#### Exercise prompt
In your copy of the records, include every word exactly and no pictures.

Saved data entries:
────

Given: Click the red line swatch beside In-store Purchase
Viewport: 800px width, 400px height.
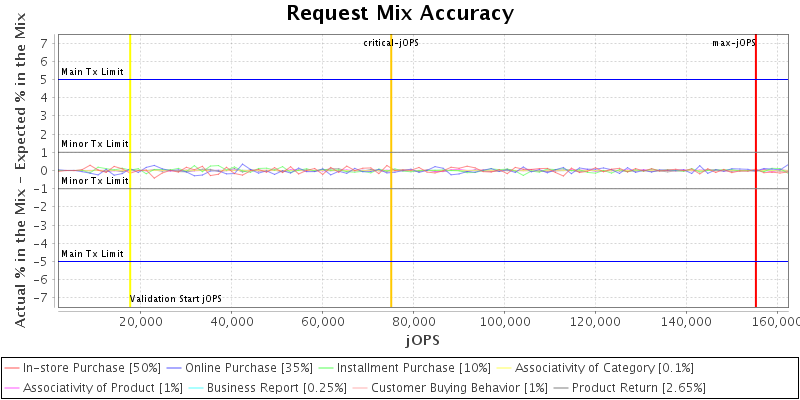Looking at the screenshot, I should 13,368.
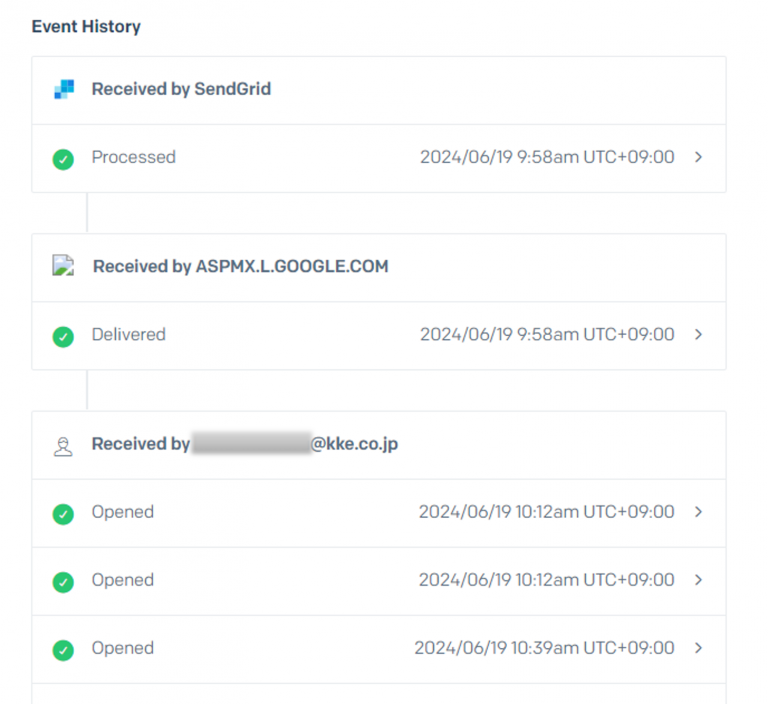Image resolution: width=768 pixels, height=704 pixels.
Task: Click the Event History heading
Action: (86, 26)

────

#### Exercise answer
Given: Click the red line swatch beside In-store Purchase
Viewport: 800px width, 400px height.
Looking at the screenshot, I should 13,368.
Image resolution: width=768 pixels, height=704 pixels.
Task: Click the Event History heading
Action: (86, 26)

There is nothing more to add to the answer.